Żgħażagħ Azzjoni Kattolika
- Abbreviation: ŻAK, ZAK Malta
- Type: Maltese non-profit youth organization and registered NGO
- Purpose: Roman Catholic youth organization, Catholic Action
- Headquarters: Birkirkara, Malta
- Location: Malta;
- Members: ~400 members
- Website: zakmalta.org

= Żgħażagħ Azzjoni Kattolika =

Catholic youth organisation in Malta

Żgħażagħ Azzjoni Kattolika (ŻAK) (English: "Youth Catholic Action") is a youth organization as part of the Catholic Action in Malta. It is a wide national organization of the Roman Catholic Church in Malta. ŻAK is a member of the Catholic umbrella of youth organizations Fimcap.

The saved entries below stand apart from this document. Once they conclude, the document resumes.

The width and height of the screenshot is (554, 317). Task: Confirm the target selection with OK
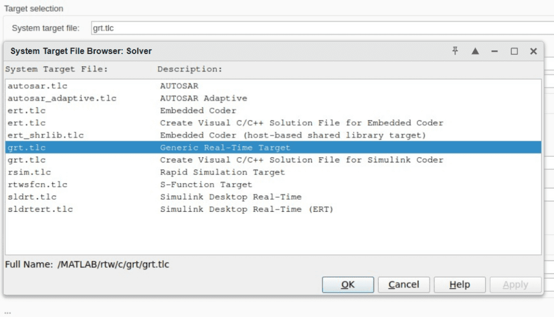coord(348,285)
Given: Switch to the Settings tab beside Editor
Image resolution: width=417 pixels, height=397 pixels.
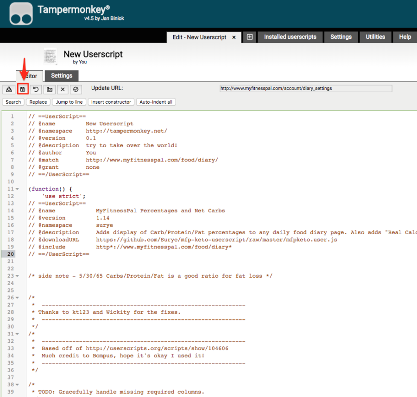Looking at the screenshot, I should coord(62,76).
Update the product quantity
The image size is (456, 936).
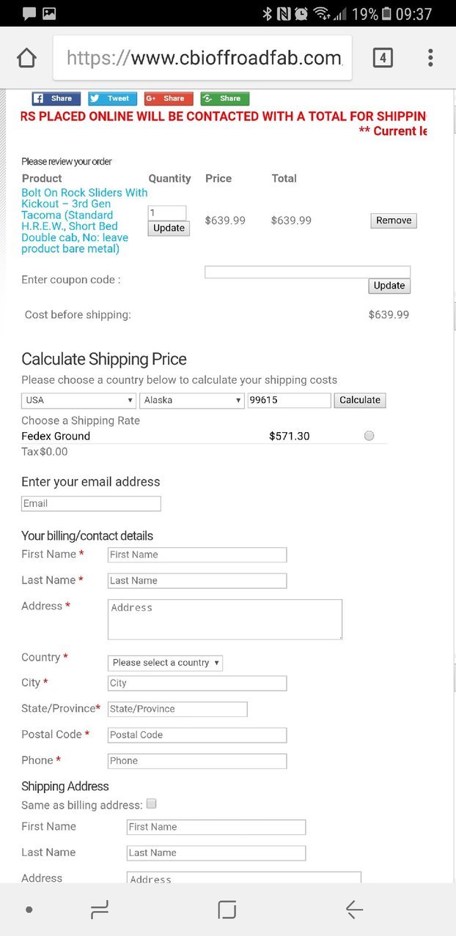[169, 228]
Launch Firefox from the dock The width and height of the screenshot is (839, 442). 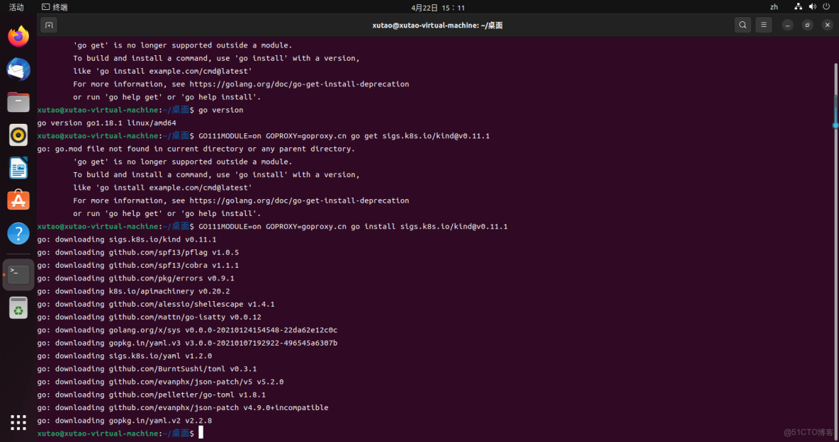(18, 36)
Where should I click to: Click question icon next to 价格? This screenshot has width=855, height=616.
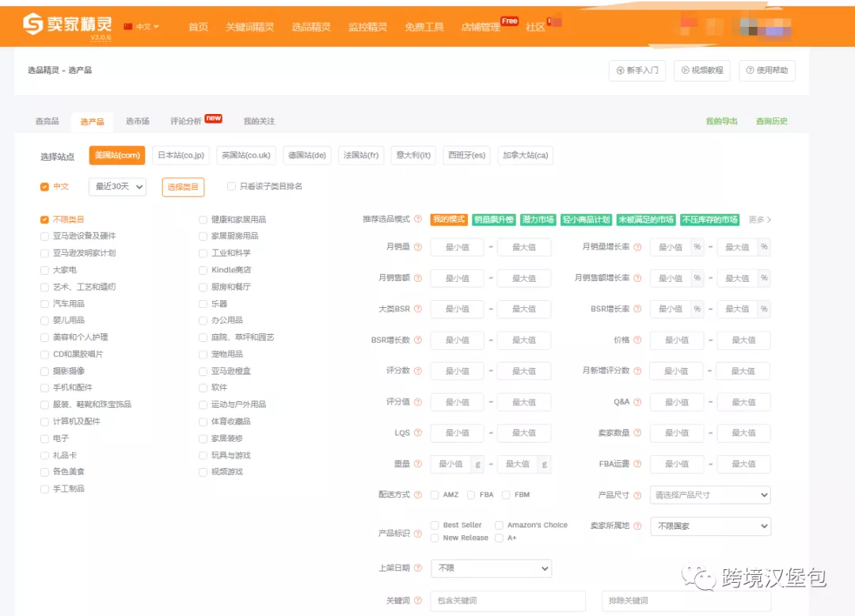637,340
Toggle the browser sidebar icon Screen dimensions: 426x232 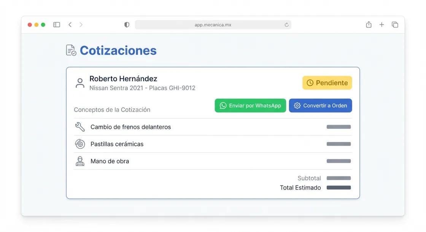pyautogui.click(x=56, y=24)
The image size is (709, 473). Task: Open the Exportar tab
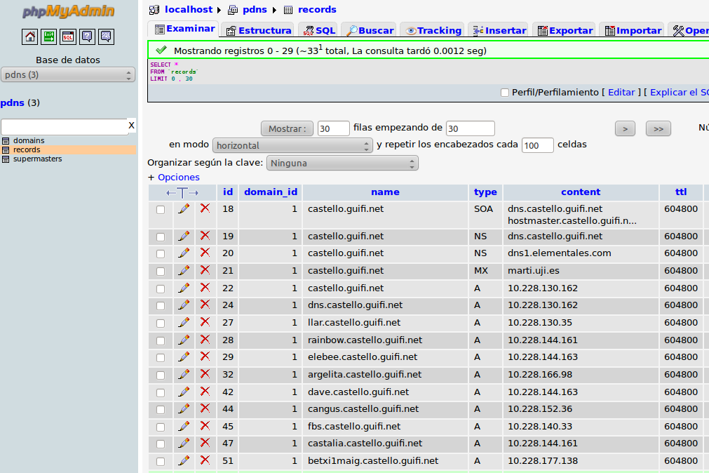[x=564, y=30]
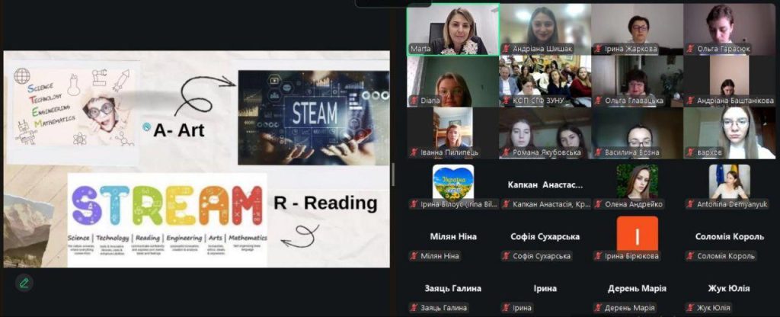Click muted mic icon beside Жук Юлія
Viewport: 780px width, 317px height.
pyautogui.click(x=691, y=308)
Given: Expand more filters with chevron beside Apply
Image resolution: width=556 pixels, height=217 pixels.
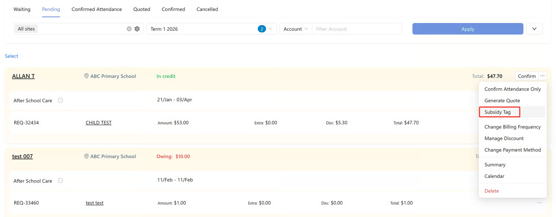Looking at the screenshot, I should coord(534,29).

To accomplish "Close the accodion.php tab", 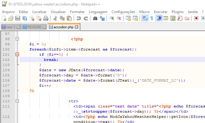I will [76, 27].
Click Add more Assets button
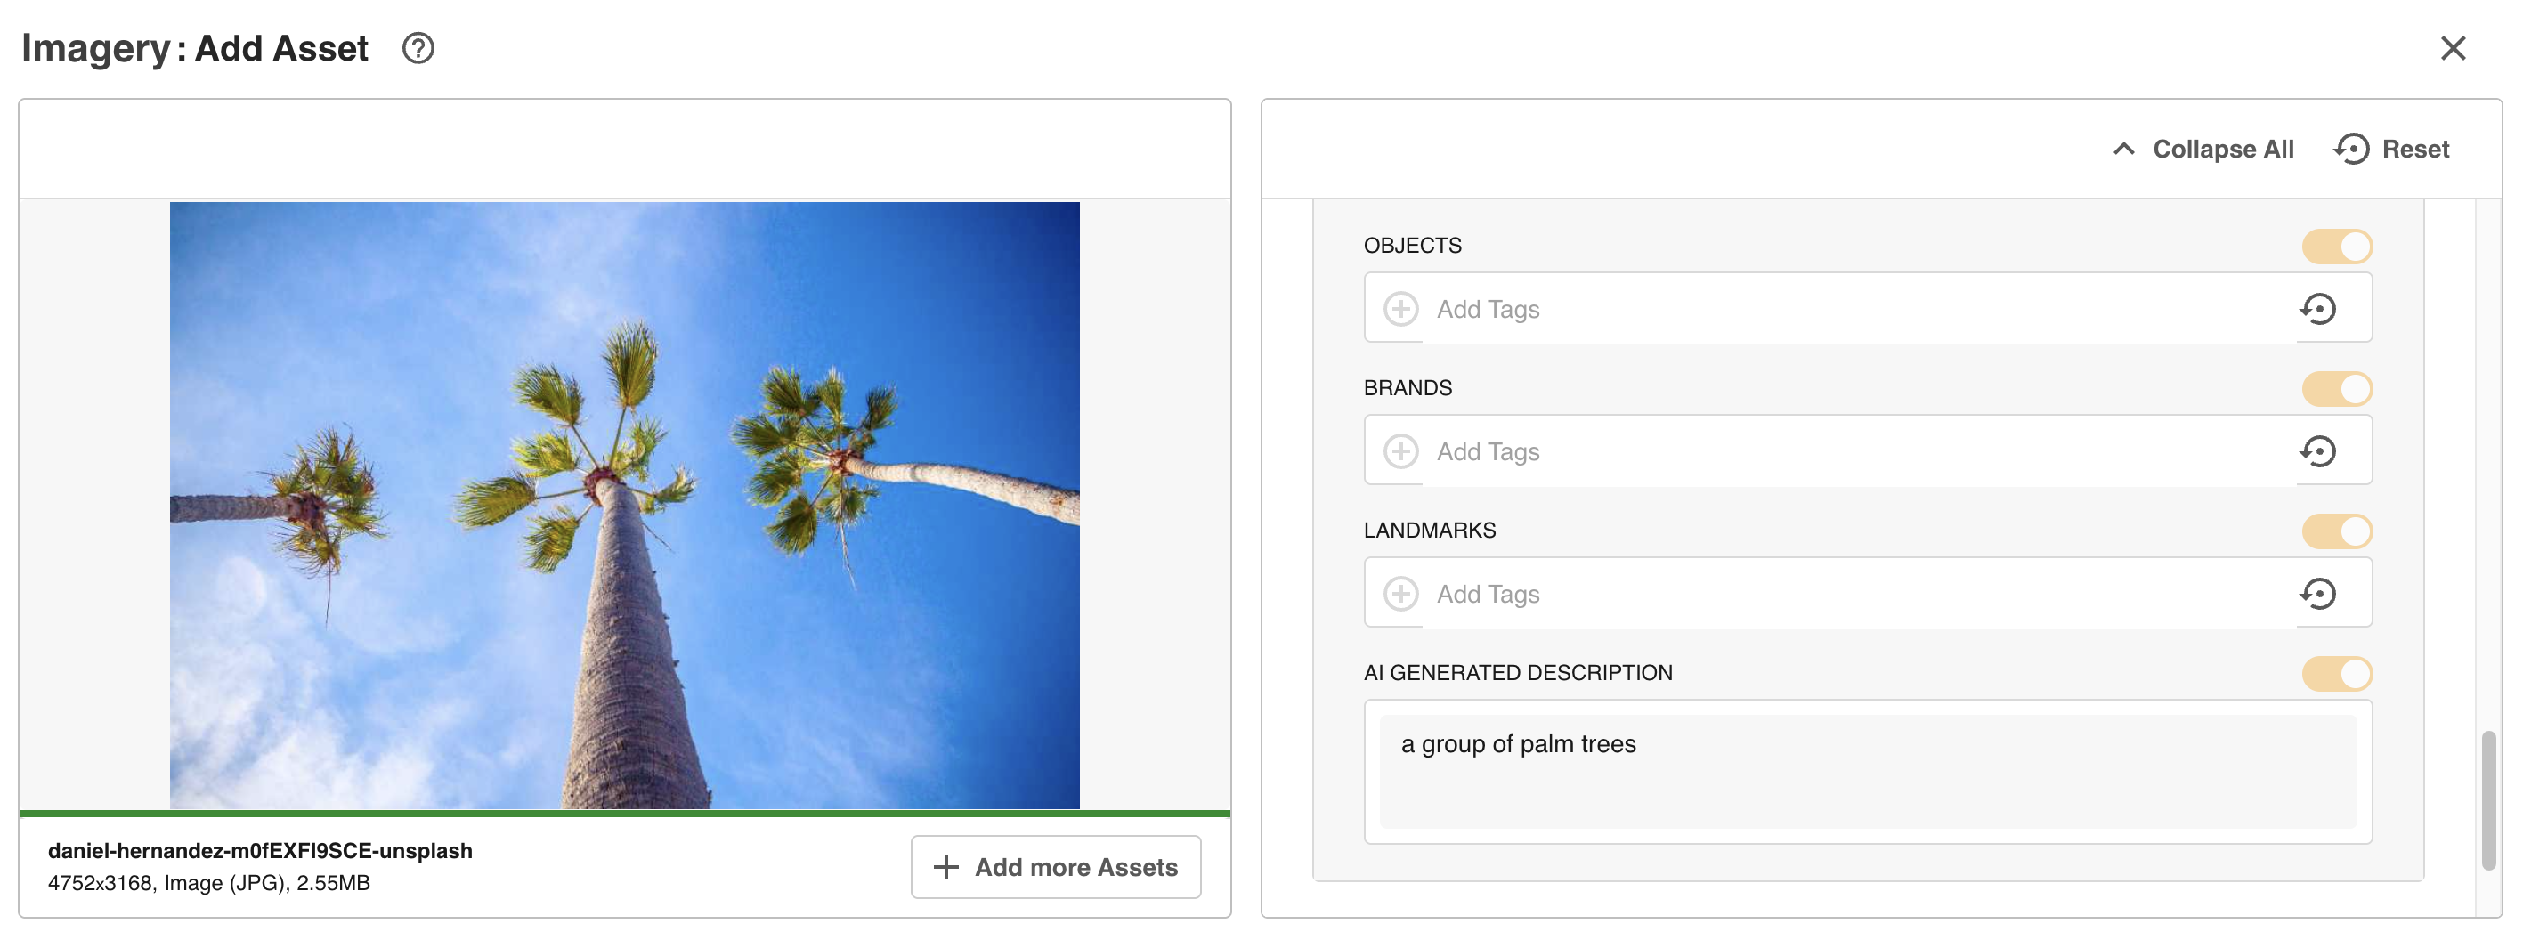Image resolution: width=2523 pixels, height=940 pixels. pos(1055,867)
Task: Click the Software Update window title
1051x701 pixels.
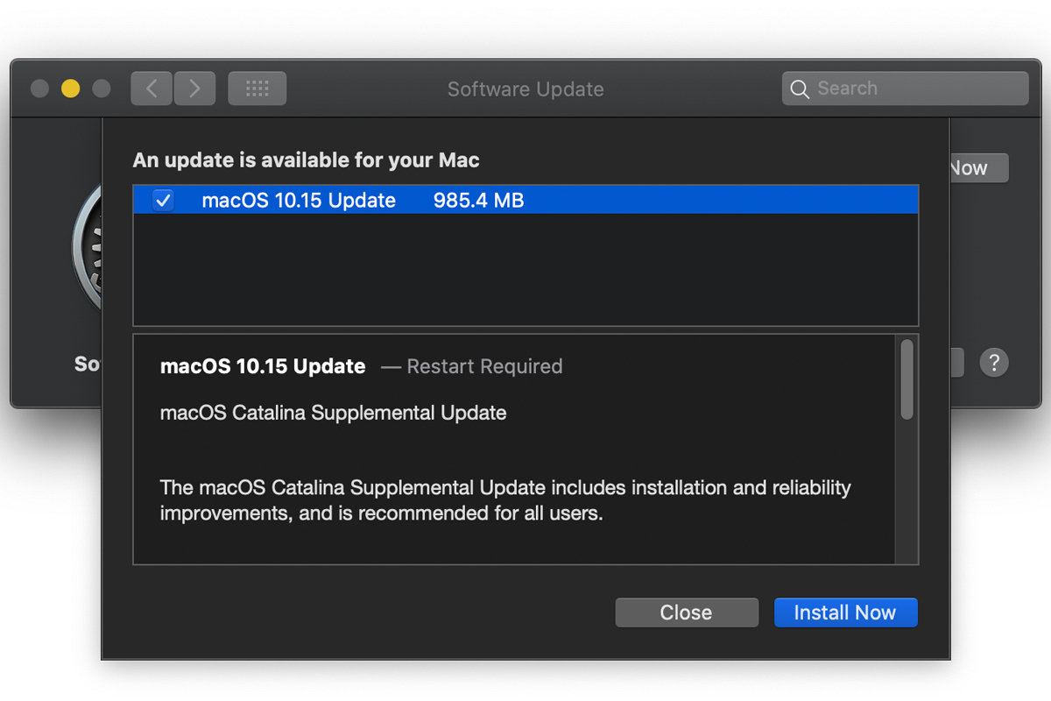Action: (526, 89)
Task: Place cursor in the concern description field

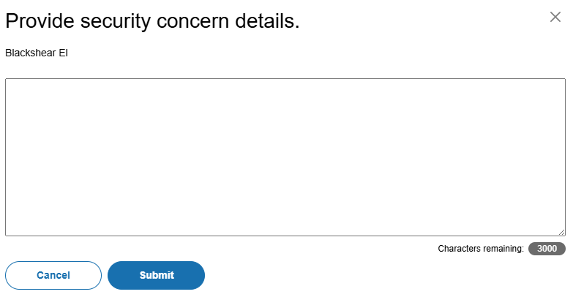Action: (285, 157)
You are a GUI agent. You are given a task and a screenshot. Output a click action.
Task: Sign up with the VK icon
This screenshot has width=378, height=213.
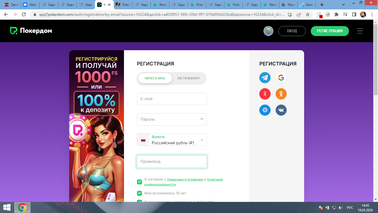click(281, 110)
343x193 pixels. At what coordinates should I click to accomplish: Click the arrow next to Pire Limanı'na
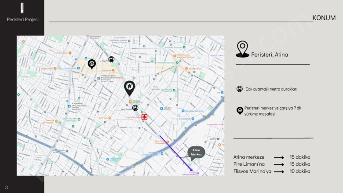(x=279, y=164)
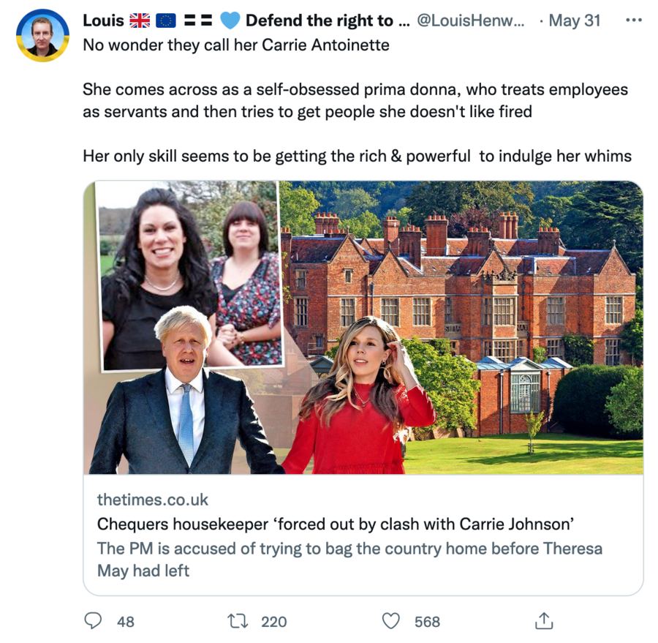Click the EU flag emoji in name

[x=166, y=20]
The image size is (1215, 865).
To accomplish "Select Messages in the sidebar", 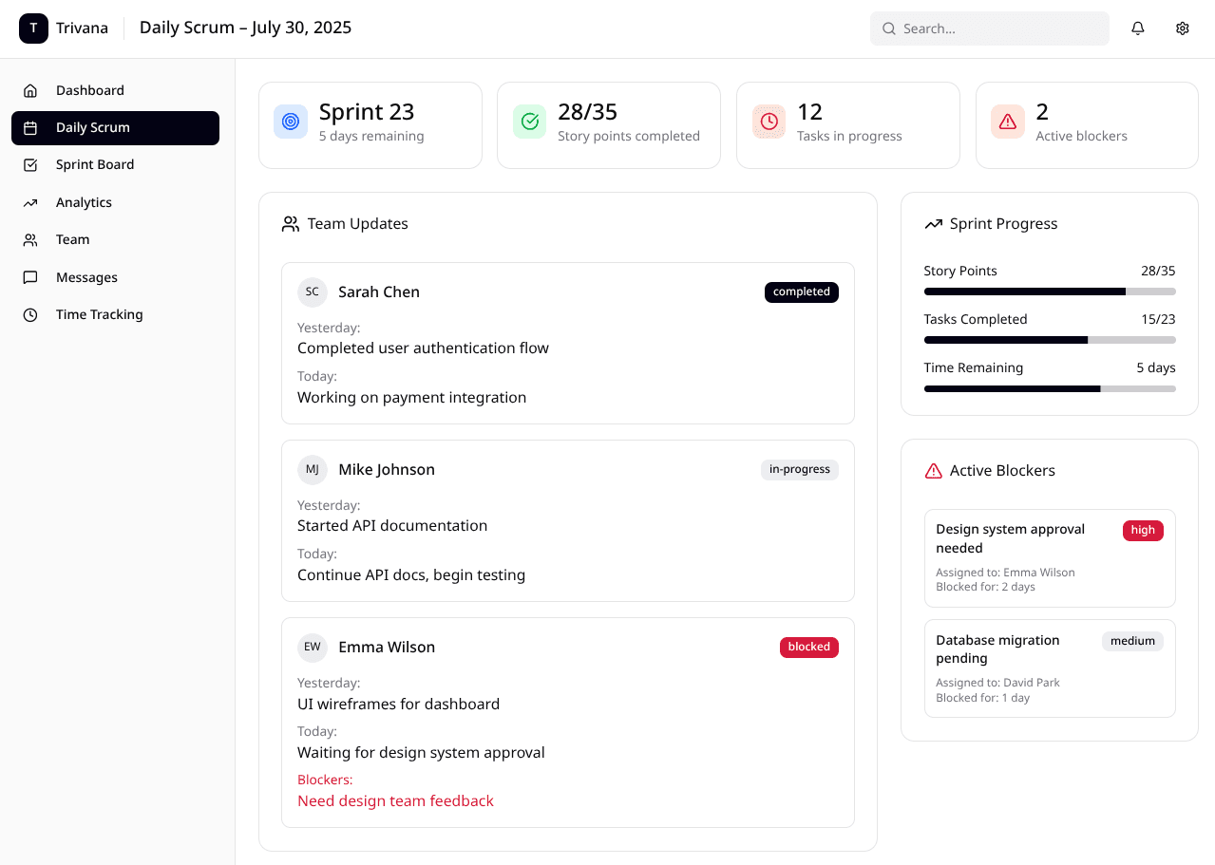I will click(x=86, y=277).
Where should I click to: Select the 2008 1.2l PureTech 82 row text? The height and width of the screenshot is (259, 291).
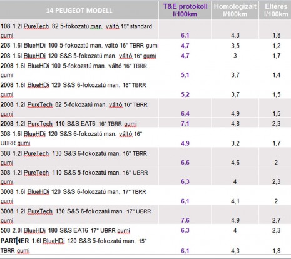[x=74, y=109]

==Status and organization==
As the Roman Catholic faith is predominant in Malta, ŻAK, as youth branch of the Maltese Catholic Action, ŻAK is one of the most important youth organizations in Malta. The Youth Partnership of the Council of Europe and the European Commission listed ŻAK (together with the Maltese National Youth Council, the Maltese Scouts, and the Maltese Guides) as one of the major youth NGOs that has practical knowledge on needs and expectations of young people. ŻAK is one of only 38 chosen NGOs eligible for funding by the Malta Community Chest Fund. In 2005, ŻAK won the National Youth Awareness Prize 2005.

==Description and activity==
ŻAK is a branch of the Maltese Catholic Action and its purpose is to provide programs for spiritual, social and personal development. The aim of this process is to affirm an individual in his or her proper identity and involve him or her in a relationship with God and others. The structures of ŻAK assist youth leaders and other young people in the administration of youth work activities and support them to organize group meetings of young people as well as other activities like summer camps.

In 2016 ŻAK organized the pilgrimage from Malta to the World Youth Day in Kraków, with a commission to coordinate the pilgrimage from Bishop Charles Scicluna.

In 2018 ŻAK hosted the EuroCourse of FIMCAP.